The Foundation is in the midst of a campaign to build a footbridge over Burnside where the iconic Wildwood Trail crosses from Washington to Forest parks. Local attorney and philanthropist Charlie Swindells recently joined the effort to chair the Footbridge Over Burnside campaign. We asked Charlie to describe his passion for parks and why he supports the footbridge project.
How have Portland’s parks played a role in your life?
A couple days after my family moved to Portland in 1974 (my summer before 5th Grade), my mom took me to Hoyt Arboretum. She wanted to ease my shock of "moving to the big city” by exposing me to the extraordinary beauty there. I decided maybe Portland wouldn’t be so bad after all!
Since then, my lifelong enjoyment of Forest Park has been measured in dog years — three dogs have been my personal trainers on the Wildwood Trail since high school, and my newest hiking partner is named Marsha. Her ecstatic first day on Wildwood after moving from a kennel in San Francisco is probably my favorite park memory.
Why did you decide to chair the Footbridge Over Burnside campaign?
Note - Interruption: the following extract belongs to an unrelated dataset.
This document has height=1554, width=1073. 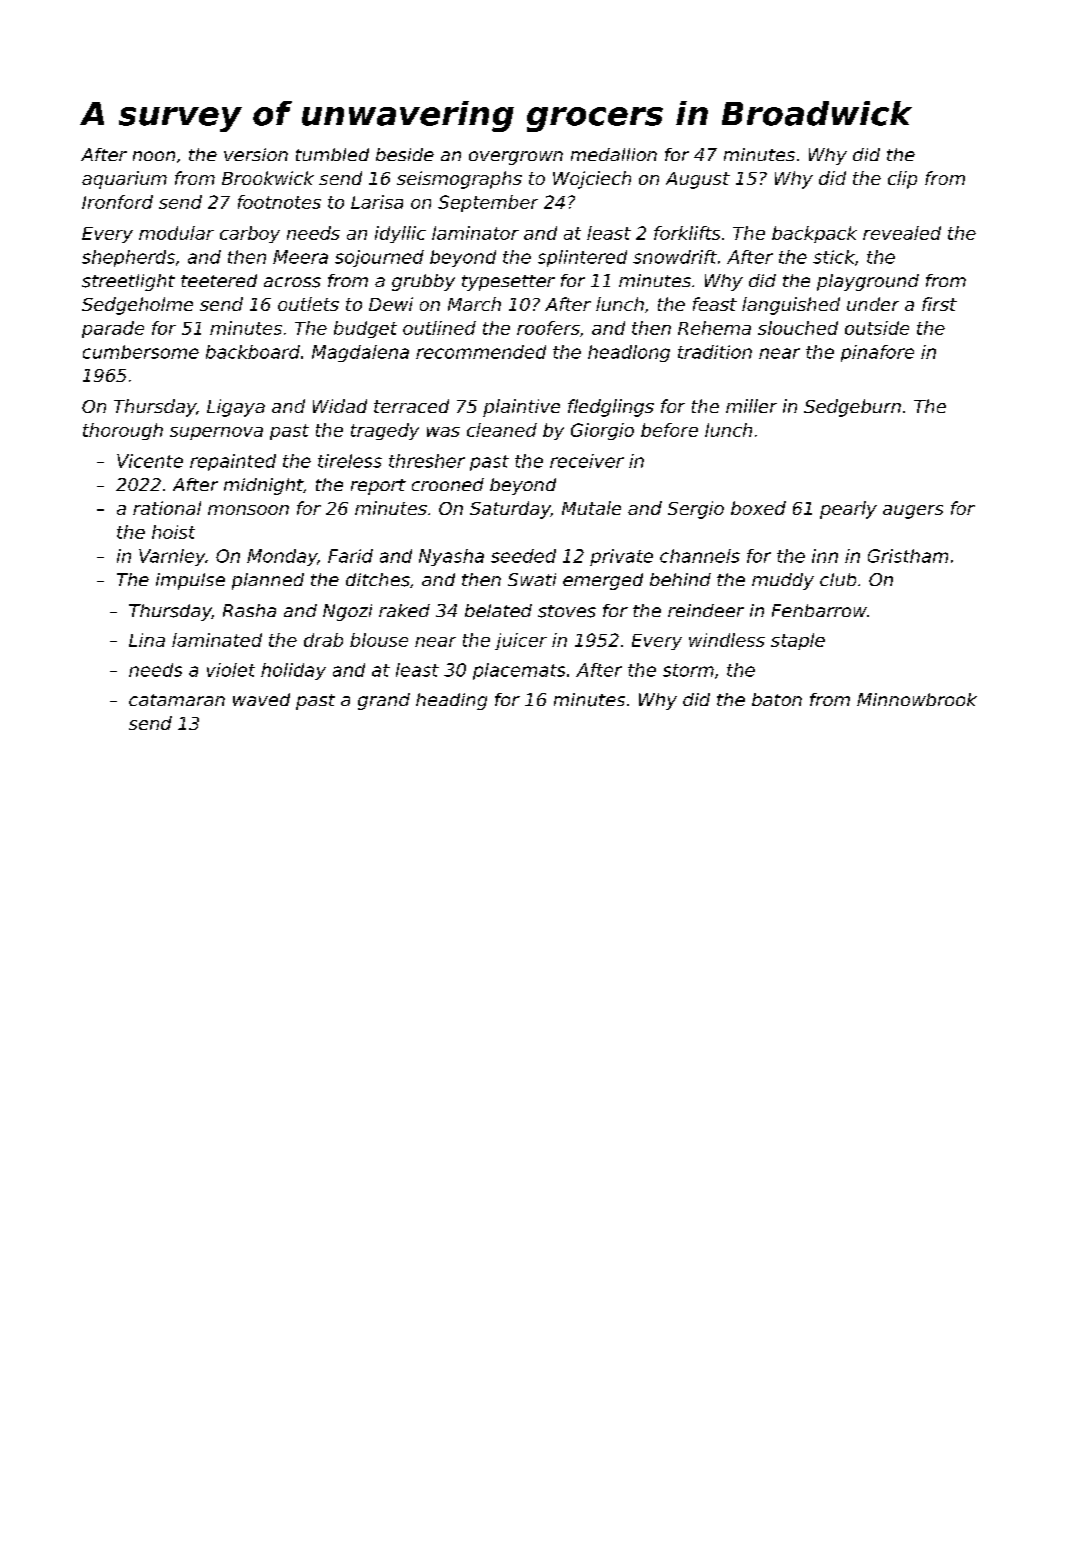 I want to click on forklifts, so click(x=687, y=233).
I am excited to serve as the campaign chair for the Footbridge Over Burnside because my wife and I drive through the Wildwood-Burnside intersection daily. Even from inside our cars we can feel (and share) the fear and frustration of trail users waiting to "make a run for it." With current traffic levels, the Wildwood Trail is now effectively closed at that intersection for most trail users most of the time. The Footbridge is an elegant solution that will be a destination in its own right for generations to come.
What do you think a robust park system does for Portland?
Portland's parks mean different things to different people, but the connection they provide to our Pacific Northwest natural heritage is something we all share in common. The Portland Parks Foundation is vital to enhancing our parks network by leveraging private financial resources while serving as a focal point of critical public support.
Why do you support the Foundation?
Parks can be too easily short-changed when diverse constituencies are lobbying aggressively for scarce public dollars. As our region becomes more intensively developed, we can’t afford to neglect this community life support system. Support for the Portland Parks Foundation ensures that our invaluable park system is maintained and expanding to serve future generations.